Why should Chinese trade policy concern Americans? The recent COVID-19 pandemic revealed U.S. dependence on China. While our press might be able to do investigative journalism in a free country, it can’t in a society which is not transparent to outsiders. As a controlled society China allows others to know only what it wants them to know while it sometimes plays economic hardball.
In one geo-political dispute, China stopped importing bananas from the Philippines. After bananas rotted, the dispute was “resolved” and trade resumed.
In another geo-political dispute, China stopped exporting rare-earth minerals to Japan. Since Toyota depends on such imports to build its cars and had to stop production, the dispute was “resolved” and trade resumed.
Don’t blame China for its trade policy or its efforts to corner specific markets and then cut costs; that’s strategic planning. But, think about what’s next.
Effective monopolies allow price control. Further, the U.S. used to have a policy on national defense trade. If a potential adversary exported critical goods needed by our military, it would seem unwise to depend upon them during a geo-political conflict. And yet, America has done exactly that with China.
U.S. policy makers have forgotten history. Americans have now become long-term hostages to short-term corporate profits that increasingly belong to foreign-owned companies and their countries.
While China can be blamed for industrial espionage, for stealing trade-secrets, and for voluntarily requiring foreign partners to share technology, their economic play-book has been transparent to those who know where to look.
Many Americans don’t realize the U.S. has already lost the strategic trade-war with China. When the World Trade Organization let China join, they bought a trojan horse.
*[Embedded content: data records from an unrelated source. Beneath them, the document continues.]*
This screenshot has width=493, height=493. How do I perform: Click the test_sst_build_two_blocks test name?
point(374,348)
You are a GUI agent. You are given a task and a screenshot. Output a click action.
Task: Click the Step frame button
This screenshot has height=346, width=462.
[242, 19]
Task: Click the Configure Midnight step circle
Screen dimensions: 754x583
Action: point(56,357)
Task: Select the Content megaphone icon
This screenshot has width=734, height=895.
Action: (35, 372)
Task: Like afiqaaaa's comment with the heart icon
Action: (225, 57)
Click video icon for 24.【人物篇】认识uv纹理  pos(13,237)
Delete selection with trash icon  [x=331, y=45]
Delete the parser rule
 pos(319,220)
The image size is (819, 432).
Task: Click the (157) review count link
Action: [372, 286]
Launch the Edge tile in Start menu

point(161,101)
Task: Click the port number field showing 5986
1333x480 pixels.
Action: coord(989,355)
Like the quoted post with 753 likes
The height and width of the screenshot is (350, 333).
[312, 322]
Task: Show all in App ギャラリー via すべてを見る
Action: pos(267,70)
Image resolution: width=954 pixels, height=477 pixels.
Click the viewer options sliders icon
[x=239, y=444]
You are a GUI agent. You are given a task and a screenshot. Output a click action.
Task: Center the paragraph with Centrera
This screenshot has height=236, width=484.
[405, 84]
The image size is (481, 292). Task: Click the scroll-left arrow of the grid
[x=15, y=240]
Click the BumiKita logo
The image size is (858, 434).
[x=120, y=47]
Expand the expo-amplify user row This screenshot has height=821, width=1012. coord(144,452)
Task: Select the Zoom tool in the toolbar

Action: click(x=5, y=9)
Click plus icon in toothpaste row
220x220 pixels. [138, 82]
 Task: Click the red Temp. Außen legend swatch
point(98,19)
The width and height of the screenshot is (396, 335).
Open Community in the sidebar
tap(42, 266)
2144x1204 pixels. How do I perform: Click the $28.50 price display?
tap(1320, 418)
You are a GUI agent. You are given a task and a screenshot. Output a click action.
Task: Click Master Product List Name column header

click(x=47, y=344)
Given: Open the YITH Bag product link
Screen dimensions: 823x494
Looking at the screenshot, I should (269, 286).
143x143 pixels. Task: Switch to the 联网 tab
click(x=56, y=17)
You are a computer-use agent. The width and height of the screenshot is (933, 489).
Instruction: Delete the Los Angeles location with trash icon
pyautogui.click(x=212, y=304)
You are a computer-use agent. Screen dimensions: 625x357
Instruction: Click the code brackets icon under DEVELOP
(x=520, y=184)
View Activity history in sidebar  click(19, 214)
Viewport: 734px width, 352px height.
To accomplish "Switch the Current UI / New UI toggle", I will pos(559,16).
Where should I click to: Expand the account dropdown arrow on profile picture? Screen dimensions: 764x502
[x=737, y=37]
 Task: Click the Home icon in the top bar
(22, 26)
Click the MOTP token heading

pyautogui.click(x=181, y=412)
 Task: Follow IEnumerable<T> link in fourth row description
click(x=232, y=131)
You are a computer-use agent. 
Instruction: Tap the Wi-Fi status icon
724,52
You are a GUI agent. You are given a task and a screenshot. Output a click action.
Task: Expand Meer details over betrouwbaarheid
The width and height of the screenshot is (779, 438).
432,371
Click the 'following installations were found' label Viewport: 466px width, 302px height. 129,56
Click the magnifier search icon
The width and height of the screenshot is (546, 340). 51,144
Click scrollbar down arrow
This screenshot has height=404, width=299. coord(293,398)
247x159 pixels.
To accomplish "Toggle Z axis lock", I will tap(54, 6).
Instead of opening Chinese markets to American products and reducing the $80 billion trade deficit, that trade deficit ballooned six times which allows China to then buy America’s companies and move plants to their owner country.
Most Americans don’t understand policies that created the current crisis. Sadly, after a fiscal autopsy, it’s too late for Main Street and there usually isn’t sufficient political will to fix the problem, just the blame.
China’s strategic, economic progress is no laughing matter.
• Mike Clemens is a former statewide budget analyst. He resides in Juneau.